WORK TASK: In your reply, restate all of the records below word for word.

GIVEN ENTRIES:
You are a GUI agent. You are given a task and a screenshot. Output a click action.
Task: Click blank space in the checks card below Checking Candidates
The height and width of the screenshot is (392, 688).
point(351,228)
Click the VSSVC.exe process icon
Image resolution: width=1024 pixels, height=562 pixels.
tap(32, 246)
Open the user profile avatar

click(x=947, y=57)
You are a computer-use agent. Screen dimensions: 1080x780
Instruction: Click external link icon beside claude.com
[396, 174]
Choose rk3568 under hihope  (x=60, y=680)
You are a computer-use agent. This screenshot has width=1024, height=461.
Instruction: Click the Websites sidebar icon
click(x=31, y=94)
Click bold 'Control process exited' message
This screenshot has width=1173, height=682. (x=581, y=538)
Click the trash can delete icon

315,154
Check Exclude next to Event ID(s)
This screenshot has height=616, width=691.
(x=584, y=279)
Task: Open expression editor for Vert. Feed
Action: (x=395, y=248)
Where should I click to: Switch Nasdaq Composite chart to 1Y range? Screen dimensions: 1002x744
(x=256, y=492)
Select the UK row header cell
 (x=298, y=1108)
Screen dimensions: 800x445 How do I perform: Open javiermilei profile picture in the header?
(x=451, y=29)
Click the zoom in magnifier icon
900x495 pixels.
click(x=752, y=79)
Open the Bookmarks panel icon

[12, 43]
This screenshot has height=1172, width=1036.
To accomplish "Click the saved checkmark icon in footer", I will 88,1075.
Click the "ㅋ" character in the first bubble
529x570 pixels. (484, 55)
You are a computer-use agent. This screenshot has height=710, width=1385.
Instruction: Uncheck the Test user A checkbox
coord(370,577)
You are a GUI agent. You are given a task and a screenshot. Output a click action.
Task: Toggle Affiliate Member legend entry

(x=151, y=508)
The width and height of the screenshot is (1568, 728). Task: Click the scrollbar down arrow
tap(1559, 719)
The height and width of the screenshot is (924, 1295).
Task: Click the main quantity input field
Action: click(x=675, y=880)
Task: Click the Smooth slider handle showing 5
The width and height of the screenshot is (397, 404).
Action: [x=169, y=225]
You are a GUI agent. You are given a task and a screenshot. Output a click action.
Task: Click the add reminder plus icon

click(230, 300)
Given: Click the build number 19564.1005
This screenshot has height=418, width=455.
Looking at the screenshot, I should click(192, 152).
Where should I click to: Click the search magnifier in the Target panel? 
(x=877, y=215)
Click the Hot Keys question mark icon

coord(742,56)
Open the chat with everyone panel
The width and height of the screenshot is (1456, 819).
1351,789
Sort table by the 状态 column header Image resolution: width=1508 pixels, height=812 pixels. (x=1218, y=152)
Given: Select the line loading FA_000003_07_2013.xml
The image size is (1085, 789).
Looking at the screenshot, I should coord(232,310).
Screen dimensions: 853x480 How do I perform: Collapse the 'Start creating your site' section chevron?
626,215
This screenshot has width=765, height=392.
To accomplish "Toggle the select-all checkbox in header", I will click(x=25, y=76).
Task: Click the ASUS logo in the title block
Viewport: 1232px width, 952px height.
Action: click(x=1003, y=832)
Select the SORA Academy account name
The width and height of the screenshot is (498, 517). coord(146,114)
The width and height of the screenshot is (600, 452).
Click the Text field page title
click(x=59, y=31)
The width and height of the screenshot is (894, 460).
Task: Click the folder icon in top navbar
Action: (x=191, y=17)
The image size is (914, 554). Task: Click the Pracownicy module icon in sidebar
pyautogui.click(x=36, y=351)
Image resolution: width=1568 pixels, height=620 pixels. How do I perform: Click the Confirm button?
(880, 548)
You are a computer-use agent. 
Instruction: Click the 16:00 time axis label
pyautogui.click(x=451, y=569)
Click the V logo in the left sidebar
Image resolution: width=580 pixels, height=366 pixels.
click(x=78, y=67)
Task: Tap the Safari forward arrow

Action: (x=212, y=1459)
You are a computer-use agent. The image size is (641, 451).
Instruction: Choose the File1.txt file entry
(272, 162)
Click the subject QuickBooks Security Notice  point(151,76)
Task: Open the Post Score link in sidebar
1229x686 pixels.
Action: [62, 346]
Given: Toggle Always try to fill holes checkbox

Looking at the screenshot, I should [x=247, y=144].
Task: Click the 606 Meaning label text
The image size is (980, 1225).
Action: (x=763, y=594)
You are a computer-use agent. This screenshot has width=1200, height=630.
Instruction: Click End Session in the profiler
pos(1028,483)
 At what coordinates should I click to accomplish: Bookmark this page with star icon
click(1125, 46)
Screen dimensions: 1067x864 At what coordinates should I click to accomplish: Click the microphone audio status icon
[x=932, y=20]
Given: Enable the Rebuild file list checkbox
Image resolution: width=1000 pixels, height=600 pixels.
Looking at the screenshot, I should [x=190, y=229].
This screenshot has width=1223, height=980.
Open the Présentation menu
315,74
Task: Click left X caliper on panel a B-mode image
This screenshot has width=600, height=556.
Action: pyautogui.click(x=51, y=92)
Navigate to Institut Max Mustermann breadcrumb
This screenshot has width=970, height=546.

SOLUTION TO THE EXERCISE:
You are a GUI agent. You are given a task and a screenshot. Output a click action.
Task: Click blank space in the checks card below Checking Candidates
The height and width of the screenshot is (392, 688).
point(351,228)
Click the VSSVC.exe process icon
Image resolution: width=1024 pixels, height=562 pixels.
tap(32, 246)
Open the user profile avatar

click(x=947, y=57)
You are a computer-use agent. Screen dimensions: 1080x780
Instruction: Click external link icon beside claude.com
[396, 174]
Choose rk3568 under hihope  (x=60, y=680)
You are a computer-use agent. This screenshot has width=1024, height=461.
Instruction: Click the Websites sidebar icon
click(x=31, y=94)
Click bold 'Control process exited' message
This screenshot has width=1173, height=682. (x=581, y=538)
Click the trash can delete icon

315,154
Check Exclude next to Event ID(s)
This screenshot has height=616, width=691.
(x=584, y=279)
Task: Open expression editor for Vert. Feed
Action: (x=395, y=248)
Where should I click to: Switch Nasdaq Composite chart to 1Y range? Screen dimensions: 1002x744
(x=256, y=492)
Select the UK row header cell
 (x=298, y=1108)
Screen dimensions: 800x445 How do I perform: Open javiermilei profile picture in the header?
(x=451, y=29)
Click the zoom in magnifier icon
900x495 pixels.
click(x=752, y=79)
Open the Bookmarks panel icon

[12, 43]
This screenshot has height=1172, width=1036.
To accomplish "Click the saved checkmark icon in footer", I will 88,1075.
Click the "ㅋ" character in the first bubble
529x570 pixels. (484, 55)
You are a computer-use agent. This screenshot has height=710, width=1385.
Instruction: Uncheck the Test user A checkbox
coord(370,577)
You are a GUI agent. You are given a task and a screenshot. Output a click action.
Task: Toggle Affiliate Member legend entry

(x=151, y=508)
The width and height of the screenshot is (1568, 728). Task: Click the scrollbar down arrow
tap(1559, 719)
The height and width of the screenshot is (924, 1295).
Task: Click the main quantity input field
Action: click(x=675, y=880)
Task: Click the Smooth slider handle showing 5
The width and height of the screenshot is (397, 404).
Action: [x=169, y=225]
You are a GUI agent. You are given a task and a screenshot. Output a click action.
Task: Click the add reminder plus icon

click(230, 300)
Given: Click the build number 19564.1005
This screenshot has height=418, width=455.
Looking at the screenshot, I should click(192, 152).
Where should I click to: Click the search magnifier in the Target panel? 
(x=877, y=215)
Click the Hot Keys question mark icon

coord(742,56)
Open the chat with everyone panel
The width and height of the screenshot is (1456, 819).
1351,789
Sort table by the 状态 column header Image resolution: width=1508 pixels, height=812 pixels. (x=1218, y=152)
Given: Select the line loading FA_000003_07_2013.xml
The image size is (1085, 789).
Looking at the screenshot, I should coord(232,310).
Screen dimensions: 853x480 How do I perform: Collapse the 'Start creating your site' section chevron?
626,215
This screenshot has width=765, height=392.
To accomplish "Toggle the select-all checkbox in header", I will click(x=25, y=76).
Task: Click the ASUS logo in the title block
Viewport: 1232px width, 952px height.
Action: click(x=1003, y=832)
Select the SORA Academy account name
The width and height of the screenshot is (498, 517). coord(146,114)
The width and height of the screenshot is (600, 452).
Click the Text field page title
click(x=59, y=31)
The width and height of the screenshot is (894, 460).
Task: Click the folder icon in top navbar
Action: (x=191, y=17)
The image size is (914, 554). Task: Click the Pracownicy module icon in sidebar
pyautogui.click(x=36, y=351)
Image resolution: width=1568 pixels, height=620 pixels. How do I perform: Click the Confirm button?
(880, 548)
You are a computer-use agent. 
Instruction: Click the 16:00 time axis label
pyautogui.click(x=451, y=569)
Click the V logo in the left sidebar
Image resolution: width=580 pixels, height=366 pixels.
click(x=78, y=67)
Task: Tap the Safari forward arrow

Action: (x=212, y=1459)
You are a computer-use agent. The image size is (641, 451).
Instruction: Choose the File1.txt file entry
(272, 162)
Click the subject QuickBooks Security Notice  point(151,76)
Task: Open the Post Score link in sidebar
1229x686 pixels.
Action: [62, 346]
Given: Toggle Always try to fill holes checkbox

Looking at the screenshot, I should [x=247, y=144].
Task: Click the 606 Meaning label text
The image size is (980, 1225).
Action: (x=763, y=594)
You are a computer-use agent. This screenshot has width=1200, height=630.
Instruction: Click End Session in the profiler
pos(1028,483)
 At what coordinates should I click to accomplish: Bookmark this page with star icon
click(1125, 46)
Screen dimensions: 1067x864 At what coordinates should I click to accomplish: Click the microphone audio status icon
[x=932, y=20]
Given: Enable the Rebuild file list checkbox
Image resolution: width=1000 pixels, height=600 pixels.
Looking at the screenshot, I should [x=190, y=229].
This screenshot has width=1223, height=980.
Open the Présentation menu
315,74
Task: Click left X caliper on panel a B-mode image
This screenshot has width=600, height=556.
Action: pyautogui.click(x=51, y=92)
Navigate to Institut Max Mustermann breadcrumb
This screenshot has width=970, height=546.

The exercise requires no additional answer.